Aides Acknowledge Problem
Dukakis aides insisted Thursday that the whole argument about whether or not there ever was a “list” of states has been drastically overblown. But privately, they acknowledged that tensions between the Jackson and Dukakis camps were a continuing problem.
“You can’t deal with him,” said one Dukakis aide who has participated in many negotiations with Jackson. “There’s always something else” that Jackson demands, the aide said.
At his news conference in a downtown Atlanta hotel, Jackson reiterated his support of the Democratic presidential ticket and said that “there’s nothing inconsistent with my work and the Democratic platform.”
He said that his campaign efforts will focus on family farmers, workers, unions, racial and ethnic minorities, women and college students--groups that he described as needing the Democratic Party.
“That is a winning coalition for the Democratic Party,” he said. “Our strength lies in those people who need to be Democrats, not with those who can afford to be Republicans.”

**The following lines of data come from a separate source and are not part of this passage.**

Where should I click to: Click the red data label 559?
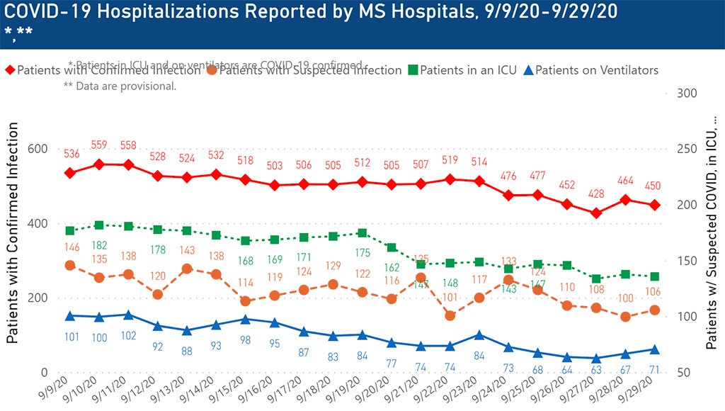100,145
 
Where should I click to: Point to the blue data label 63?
597,369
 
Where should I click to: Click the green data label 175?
362,252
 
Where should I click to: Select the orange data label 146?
71,247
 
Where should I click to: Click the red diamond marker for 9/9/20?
70,173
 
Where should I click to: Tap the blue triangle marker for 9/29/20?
655,349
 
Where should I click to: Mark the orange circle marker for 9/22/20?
450,315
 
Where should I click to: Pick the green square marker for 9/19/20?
362,233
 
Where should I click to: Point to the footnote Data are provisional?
120,86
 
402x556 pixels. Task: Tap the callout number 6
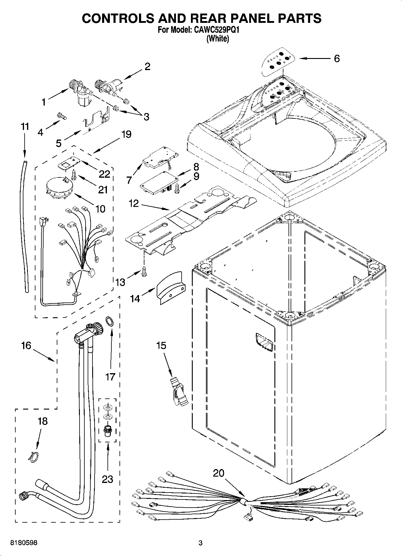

On another matter, Jackson and his top aides expressed concern about the integration of Jackson’s supporters with members of the Dukakis campaign in some states.
“In some places, it’s worked very well,” said Ron Brown, Jackson’s liaison to the Dukakis campaign, citing Colorado and New York as prime examples. “In other places, there hasn’t been integration of our people as fast as we would like it to be.”
Staff writers Karen Tumulty in New York and David Lauter with the Dukakis campaign in San Jose contributed to this story.